-- Exercise directions --
Lines holding the string "will" in the listing below are to be copied.

::: Records for this task :::

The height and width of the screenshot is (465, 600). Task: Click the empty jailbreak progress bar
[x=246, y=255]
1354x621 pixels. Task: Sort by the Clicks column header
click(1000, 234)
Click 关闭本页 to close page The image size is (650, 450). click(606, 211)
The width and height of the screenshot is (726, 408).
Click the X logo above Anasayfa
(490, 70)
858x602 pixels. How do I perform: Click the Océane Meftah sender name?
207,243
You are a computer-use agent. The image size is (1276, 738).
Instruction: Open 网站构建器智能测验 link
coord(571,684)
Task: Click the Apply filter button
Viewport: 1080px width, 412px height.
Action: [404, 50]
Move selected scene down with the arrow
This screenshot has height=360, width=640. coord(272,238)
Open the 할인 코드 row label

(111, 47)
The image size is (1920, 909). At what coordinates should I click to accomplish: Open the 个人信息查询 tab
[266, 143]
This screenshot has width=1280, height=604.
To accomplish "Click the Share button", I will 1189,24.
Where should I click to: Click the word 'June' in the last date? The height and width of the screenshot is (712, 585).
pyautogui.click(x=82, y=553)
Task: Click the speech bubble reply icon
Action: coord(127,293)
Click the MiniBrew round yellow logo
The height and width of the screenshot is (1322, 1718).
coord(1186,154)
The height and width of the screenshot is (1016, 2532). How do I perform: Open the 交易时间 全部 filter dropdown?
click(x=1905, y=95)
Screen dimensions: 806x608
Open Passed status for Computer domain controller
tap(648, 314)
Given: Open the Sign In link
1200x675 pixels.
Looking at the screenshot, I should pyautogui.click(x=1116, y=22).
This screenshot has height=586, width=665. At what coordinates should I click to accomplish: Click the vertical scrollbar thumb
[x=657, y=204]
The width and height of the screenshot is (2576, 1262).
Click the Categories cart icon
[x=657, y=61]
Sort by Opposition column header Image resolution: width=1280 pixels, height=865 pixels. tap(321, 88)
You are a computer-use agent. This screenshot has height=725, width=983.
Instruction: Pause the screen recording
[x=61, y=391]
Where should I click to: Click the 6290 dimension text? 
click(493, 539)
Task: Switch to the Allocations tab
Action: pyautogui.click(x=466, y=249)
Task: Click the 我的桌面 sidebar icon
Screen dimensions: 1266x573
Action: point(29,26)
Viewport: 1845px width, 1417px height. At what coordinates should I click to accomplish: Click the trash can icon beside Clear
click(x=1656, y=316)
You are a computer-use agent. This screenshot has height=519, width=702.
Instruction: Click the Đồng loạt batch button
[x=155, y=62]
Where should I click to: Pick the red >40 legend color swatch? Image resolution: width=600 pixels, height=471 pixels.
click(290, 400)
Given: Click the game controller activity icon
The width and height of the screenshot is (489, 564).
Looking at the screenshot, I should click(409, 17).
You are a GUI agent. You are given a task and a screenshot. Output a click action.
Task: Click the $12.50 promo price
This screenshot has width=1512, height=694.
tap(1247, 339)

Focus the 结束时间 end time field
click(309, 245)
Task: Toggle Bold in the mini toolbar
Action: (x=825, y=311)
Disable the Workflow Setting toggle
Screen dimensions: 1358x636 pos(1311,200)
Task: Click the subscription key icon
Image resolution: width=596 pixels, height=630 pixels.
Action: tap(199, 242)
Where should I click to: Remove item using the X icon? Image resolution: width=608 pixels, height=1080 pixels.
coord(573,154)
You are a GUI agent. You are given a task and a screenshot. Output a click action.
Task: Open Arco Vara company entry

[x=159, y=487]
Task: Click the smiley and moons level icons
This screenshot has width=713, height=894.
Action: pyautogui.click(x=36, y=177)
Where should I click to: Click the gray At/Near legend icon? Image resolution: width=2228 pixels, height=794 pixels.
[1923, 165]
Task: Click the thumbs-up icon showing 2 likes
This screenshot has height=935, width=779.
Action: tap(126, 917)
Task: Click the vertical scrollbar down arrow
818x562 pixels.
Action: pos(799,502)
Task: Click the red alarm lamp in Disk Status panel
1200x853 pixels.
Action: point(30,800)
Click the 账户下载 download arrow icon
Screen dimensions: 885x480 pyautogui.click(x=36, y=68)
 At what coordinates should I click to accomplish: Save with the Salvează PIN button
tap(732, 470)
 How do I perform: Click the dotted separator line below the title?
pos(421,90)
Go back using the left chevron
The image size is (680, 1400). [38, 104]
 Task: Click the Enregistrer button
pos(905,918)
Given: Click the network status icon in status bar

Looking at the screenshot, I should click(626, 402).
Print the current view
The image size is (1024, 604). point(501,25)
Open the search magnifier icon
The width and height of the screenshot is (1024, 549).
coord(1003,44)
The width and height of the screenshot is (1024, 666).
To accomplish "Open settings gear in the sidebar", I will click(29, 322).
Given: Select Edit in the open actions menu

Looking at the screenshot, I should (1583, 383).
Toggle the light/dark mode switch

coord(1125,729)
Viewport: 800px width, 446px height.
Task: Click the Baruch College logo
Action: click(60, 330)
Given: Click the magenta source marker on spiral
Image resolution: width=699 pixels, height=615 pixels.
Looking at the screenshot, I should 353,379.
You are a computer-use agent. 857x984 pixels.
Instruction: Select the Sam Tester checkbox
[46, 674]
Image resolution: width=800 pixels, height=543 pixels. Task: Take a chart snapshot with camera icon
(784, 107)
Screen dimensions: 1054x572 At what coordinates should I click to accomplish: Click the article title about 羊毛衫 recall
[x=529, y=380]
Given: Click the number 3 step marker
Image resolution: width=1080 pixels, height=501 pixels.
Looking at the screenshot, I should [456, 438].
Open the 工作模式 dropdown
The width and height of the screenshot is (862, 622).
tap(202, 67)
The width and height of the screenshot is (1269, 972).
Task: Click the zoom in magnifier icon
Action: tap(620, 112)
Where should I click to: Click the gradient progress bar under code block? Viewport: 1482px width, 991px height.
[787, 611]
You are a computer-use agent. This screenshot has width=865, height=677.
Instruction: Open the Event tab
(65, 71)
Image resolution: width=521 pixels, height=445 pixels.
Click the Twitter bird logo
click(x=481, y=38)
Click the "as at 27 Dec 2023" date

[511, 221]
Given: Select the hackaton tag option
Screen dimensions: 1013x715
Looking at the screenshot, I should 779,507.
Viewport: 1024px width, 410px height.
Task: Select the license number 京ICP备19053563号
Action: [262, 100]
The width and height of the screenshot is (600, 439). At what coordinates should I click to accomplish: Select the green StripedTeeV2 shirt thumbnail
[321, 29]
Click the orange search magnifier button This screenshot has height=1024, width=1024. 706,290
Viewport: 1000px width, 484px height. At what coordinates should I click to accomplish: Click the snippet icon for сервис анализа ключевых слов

:::

-- Answer to the problem --
To accomplish "Click the Share button", I will 1189,24.
To accomplish "Open settings gear in the sidebar", I will click(29, 322).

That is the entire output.